▶ **WHAT YOU ARE ASKED TO DO**
Filter the data below, keeping only lines that contain "Pricemania".

------------------------

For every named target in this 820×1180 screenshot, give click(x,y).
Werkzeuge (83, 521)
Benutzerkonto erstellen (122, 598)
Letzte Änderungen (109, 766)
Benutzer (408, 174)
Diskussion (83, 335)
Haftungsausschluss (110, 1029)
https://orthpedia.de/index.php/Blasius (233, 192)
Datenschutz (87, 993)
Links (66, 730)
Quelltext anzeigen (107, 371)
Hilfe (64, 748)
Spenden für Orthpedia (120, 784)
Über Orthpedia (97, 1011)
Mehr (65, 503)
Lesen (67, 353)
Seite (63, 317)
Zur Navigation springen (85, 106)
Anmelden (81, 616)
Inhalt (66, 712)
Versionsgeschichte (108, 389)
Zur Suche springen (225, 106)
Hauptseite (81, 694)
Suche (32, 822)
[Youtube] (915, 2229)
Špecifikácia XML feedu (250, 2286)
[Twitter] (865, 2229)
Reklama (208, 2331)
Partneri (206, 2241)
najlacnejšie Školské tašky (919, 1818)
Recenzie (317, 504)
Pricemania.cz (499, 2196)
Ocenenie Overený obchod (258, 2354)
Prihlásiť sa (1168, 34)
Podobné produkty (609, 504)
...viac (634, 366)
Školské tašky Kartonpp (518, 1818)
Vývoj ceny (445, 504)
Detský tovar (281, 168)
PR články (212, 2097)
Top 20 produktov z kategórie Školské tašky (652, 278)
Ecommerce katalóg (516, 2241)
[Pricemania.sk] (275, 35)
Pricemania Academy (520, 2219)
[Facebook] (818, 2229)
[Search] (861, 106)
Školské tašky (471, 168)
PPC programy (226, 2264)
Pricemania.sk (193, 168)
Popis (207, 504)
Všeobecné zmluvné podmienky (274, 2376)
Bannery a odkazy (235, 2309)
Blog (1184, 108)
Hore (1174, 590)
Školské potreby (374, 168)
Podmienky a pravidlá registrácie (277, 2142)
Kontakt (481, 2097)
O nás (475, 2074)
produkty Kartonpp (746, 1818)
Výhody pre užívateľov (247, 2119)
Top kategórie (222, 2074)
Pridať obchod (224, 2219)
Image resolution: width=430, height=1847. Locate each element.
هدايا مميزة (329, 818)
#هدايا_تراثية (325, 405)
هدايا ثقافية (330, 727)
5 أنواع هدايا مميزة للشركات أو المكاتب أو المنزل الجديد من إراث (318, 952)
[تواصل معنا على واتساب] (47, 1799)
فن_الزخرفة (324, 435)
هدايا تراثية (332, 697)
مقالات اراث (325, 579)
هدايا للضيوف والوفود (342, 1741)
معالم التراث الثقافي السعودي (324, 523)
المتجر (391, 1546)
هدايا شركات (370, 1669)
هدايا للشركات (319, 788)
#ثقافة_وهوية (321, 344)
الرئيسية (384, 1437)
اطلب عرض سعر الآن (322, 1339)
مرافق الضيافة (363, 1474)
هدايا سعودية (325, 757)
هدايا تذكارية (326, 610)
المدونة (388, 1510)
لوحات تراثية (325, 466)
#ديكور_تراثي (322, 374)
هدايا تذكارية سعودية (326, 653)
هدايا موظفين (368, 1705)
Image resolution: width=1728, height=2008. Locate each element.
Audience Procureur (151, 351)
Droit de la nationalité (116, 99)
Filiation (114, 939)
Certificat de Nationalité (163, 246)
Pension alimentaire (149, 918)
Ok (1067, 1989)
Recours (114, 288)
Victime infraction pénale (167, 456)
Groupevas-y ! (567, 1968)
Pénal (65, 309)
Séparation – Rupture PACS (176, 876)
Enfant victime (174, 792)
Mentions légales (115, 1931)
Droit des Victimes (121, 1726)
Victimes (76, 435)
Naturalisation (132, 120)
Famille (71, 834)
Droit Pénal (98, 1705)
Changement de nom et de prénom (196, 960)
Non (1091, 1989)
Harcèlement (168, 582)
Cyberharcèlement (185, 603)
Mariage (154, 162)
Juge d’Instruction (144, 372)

------------------------

▶ **COMPLETED TASK**
Pricemania.cz (499, 2196)
[Pricemania.sk] (275, 35)
Pricemania Academy (520, 2219)
Pricemania.sk (193, 168)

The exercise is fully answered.